--- start TEXT ---

2016-12-11 12:13 GMT+02:00 Amir Ladsgroup <ladsgr...@gmail.com>:
> On Sat, Dec 10, 2016 at 3:19 PM Strainu <strain...@gmail.com> wrote:
>
> For 3 reasons:
> 1. While MW is open source, what gets deployed on the WMF servers is
> the legal and moral responsability of the Foundation.
>
> They have responsibility but it's limited.
>
> 2. The WMF has an 8-person "Community Liaisons" team that is dedicated
> to "inform the communities during the whole process of development of
> said software, and facilitate its adoption." [1] For me, that means
> that they should be the ones that make sure that changes that impact
> million of pages don't get left out, even if the developer forgets to
> notify anyone.
>
> It's not correct. community liaisons can't check every patch to see if it's
> going to impact users (and most patches have effect on users, even
> indirect). They built a protocol and told developers to inform them when
> they think the change is going to impact users *significantly*.

Then perhaps we need to define "significantly" to include changes that
affect every single article on every single wiki we have. If that's
not significant, I don't know what is. People claimed in this thread
that your change was "almost invisible". But if just 1:1,000,000
pageviews causes someone to notice the change, in just a month, your
change will have affected  over 15,000 people. That's singnificant,
IMHO.

--- end TEXT ---

== SHORT TASK ==
According to the email, how many people are on the WMF's "Community Liaisons" team?

--- start DATA PROVIDED ---

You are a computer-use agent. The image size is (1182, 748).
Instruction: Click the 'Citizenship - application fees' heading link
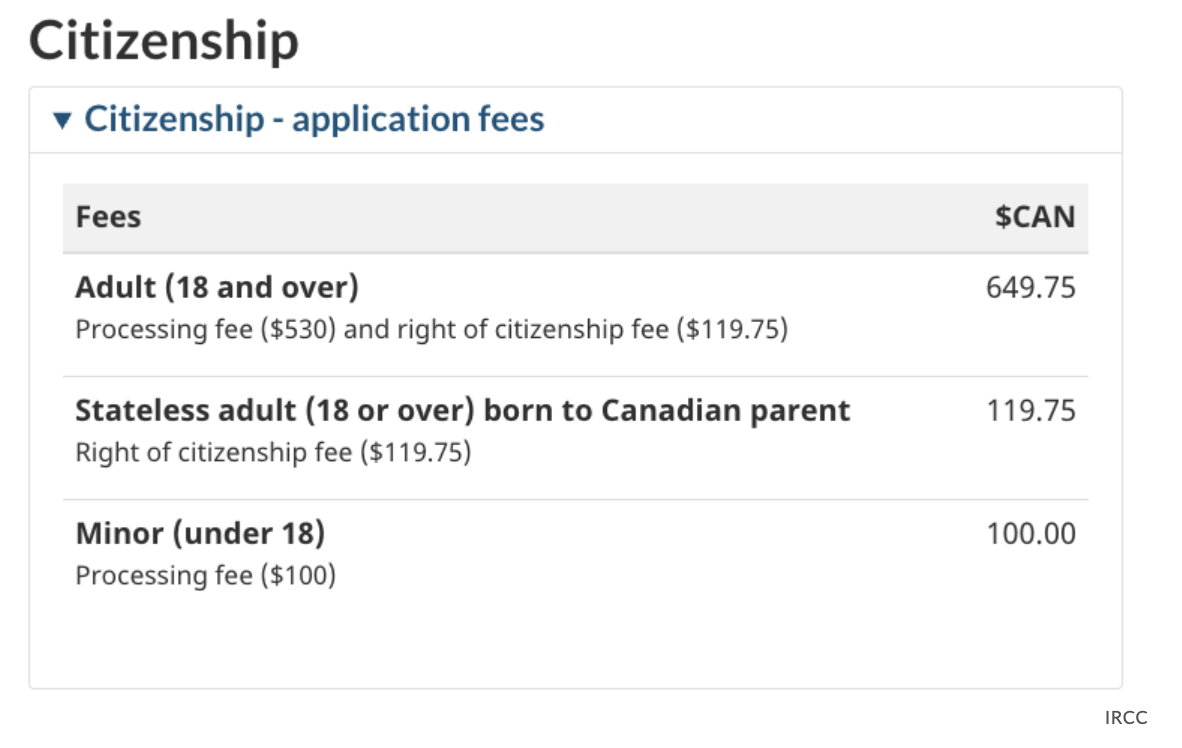point(314,119)
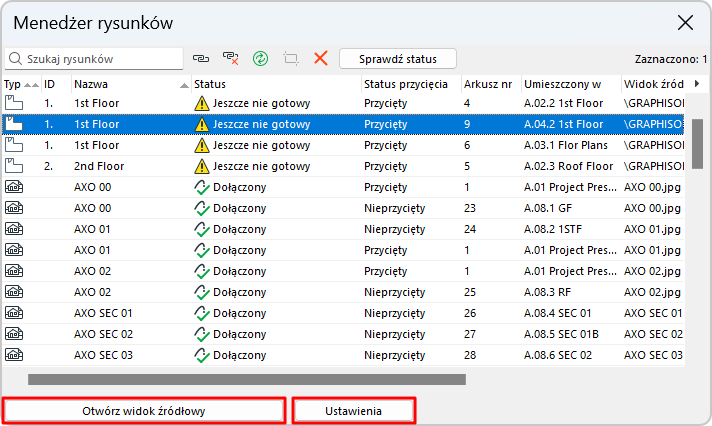Click the break link icon
Image resolution: width=712 pixels, height=426 pixels.
[231, 59]
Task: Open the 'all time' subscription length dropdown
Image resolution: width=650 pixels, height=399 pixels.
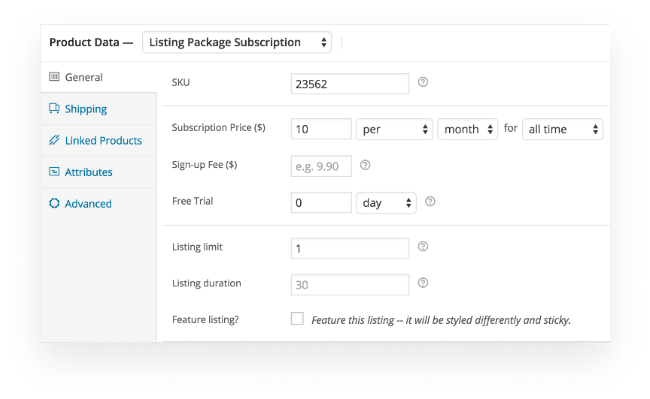Action: 563,129
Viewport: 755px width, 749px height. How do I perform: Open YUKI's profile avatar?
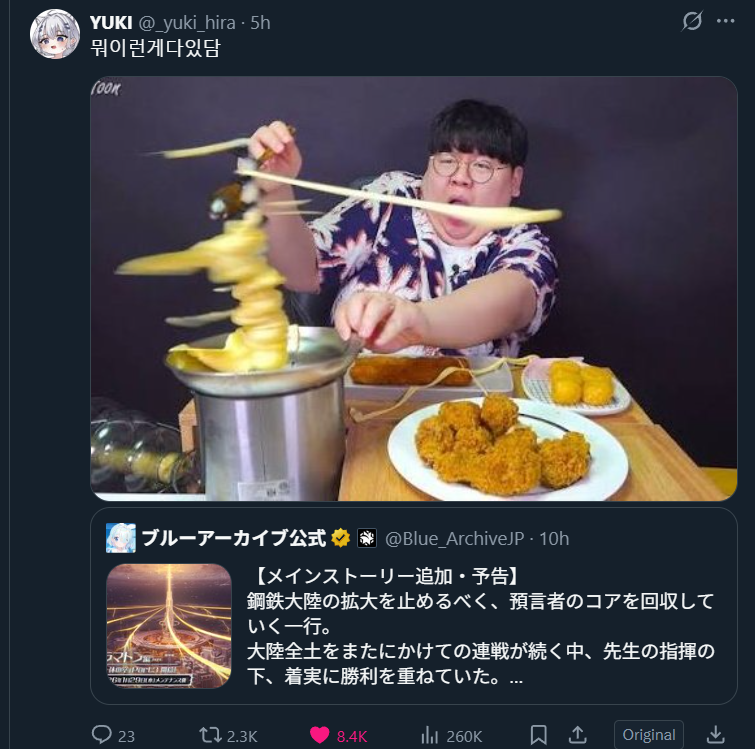point(55,34)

--- end DATA PROVIDED ---

== SOLUTION FOR THIS EXERCISE ==
Eight people.